Hi all, In our prefect deployment, we see task log...
# ask-community
s
Hi all, In our prefect deployment, we see task logs like.. "Task finished with final status Pending". Does Lazarus process handle this? I have seen this stuck for hours.
k
Are you using LocalDaskExecutor or DaskExecutor? Lazarus handles the events like not being able to start the Flow because of not being able to find hardware.
s
We are using LocalDaskExecutor on Kubernetes Agent with Prefect Cloud
k
Does this always happen or just sometimes?
s
It happens sometimes... mostly when upstream task is stuck for a long time (which also happens sometimes), the downstream task will end up in Pending state and logs show Task finished with final status Pending
Even after the upstream task succeeds/fails, the downstream remains in Pending
k
Do you have a similar setup to this ?
s
Yes we do... Is there a way to resolve/improve this behaviour?
k
It should resolve though eventually.

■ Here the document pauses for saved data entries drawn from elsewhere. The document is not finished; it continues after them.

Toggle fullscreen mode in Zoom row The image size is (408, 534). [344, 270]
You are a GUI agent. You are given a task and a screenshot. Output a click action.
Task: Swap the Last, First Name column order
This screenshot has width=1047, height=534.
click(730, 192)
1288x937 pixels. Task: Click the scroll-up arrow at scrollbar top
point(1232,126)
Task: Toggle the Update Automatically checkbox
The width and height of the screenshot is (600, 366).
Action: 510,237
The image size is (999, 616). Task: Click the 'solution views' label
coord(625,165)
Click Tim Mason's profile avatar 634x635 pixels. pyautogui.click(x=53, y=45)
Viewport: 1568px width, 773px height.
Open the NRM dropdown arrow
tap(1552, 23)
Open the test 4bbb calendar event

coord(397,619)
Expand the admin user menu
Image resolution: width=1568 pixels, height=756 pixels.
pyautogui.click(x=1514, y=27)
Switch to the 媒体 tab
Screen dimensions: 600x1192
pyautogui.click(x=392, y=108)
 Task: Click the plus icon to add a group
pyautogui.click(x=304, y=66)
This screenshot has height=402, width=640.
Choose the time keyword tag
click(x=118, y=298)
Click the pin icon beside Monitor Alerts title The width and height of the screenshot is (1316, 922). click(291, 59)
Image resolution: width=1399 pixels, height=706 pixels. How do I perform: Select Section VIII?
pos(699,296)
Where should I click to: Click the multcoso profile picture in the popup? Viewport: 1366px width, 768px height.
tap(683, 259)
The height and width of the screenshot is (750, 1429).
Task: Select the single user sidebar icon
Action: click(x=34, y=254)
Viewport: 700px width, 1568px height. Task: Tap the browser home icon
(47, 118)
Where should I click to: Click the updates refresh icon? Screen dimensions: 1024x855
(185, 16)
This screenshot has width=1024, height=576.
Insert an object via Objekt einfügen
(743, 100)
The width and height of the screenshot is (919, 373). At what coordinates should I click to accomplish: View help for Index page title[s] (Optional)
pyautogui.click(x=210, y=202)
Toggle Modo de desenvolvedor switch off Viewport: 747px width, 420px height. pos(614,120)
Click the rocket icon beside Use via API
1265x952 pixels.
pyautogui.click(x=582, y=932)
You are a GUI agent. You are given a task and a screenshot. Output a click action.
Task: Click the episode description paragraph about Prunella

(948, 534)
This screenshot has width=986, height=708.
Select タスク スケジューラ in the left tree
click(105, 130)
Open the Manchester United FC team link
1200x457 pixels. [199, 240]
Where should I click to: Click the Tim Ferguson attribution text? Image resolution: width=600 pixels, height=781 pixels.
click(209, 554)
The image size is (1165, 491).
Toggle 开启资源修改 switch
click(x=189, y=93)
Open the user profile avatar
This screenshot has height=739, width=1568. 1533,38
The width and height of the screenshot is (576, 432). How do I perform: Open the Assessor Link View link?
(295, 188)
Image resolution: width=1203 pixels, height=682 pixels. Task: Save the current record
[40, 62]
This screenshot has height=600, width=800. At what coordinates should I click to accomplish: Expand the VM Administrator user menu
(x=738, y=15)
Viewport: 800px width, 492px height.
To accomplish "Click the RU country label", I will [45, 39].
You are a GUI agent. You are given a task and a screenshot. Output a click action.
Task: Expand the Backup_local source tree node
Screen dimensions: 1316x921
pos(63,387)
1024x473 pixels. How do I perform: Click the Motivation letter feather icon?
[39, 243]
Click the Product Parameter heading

Or does your Flow process just stop?
Does the
ClientError
or
manual_only
trigger fit what you are doing? Or just the
set_upstream
?
s
I saw the Flow process just being stuck for hours. I had to manually restart the flow from Prefect UI.
We just use the set_upstream.. we use the functional API instead of the Imperative one
k
With retries?
s
Yes, all our tasks have default retries of 3 with 5 seconds delay
k
Have you tried using
processes
instead of
threads
for LocalDaskExecutor?
s
No, can you please point me to some documentation for that?
Also, the tasks that I debugged, for the upstream tasks which were stuck, I marked them (upstream) as failed from Prefect UI, and expected the downstream to work. Does setting the task state from Prefect UI affect the flow in anyway?
k
Just try
LocalDaskExecutor(scheduler="processes")
and it might be more stable than threads. Yes setting from the UI will affect the Flow since the state is resolved already. So when a downstream checks the upstream dependencies, it will affect whether it starts or not.
🆗 1
s
Sorry to bother you with this, but while we are on this topic, the upstream tasks which gets stuck are simple HTTP POST requests. Our API endpoint times out after 1 hour, so I assumed the task to fail or something after 1 hour, but I see it sometimes going on for hours. We use this task within
.map
so there are multiple parallel task runs. Some of these task runs would get stuck, like no useful logs other than task started running... Does this sound like a LocalDaskExecutor issue?
k
No worries. I think this is an issue you will find with any executor then. It seems like there is nothing being returned. You can try a timeout on task level and see if it helps?
@task(timeout=timedelta(hours=1))
s
Yes, I tried setting that up for all our tasks, but unfortunately that started messing up with one of our other tasks which is simple Pandas 1 liner code. Anyways, I'll set it again and see if I can fetch more details on what issue is causes. Thanks for your help @Kevin Kho!
k
Of course!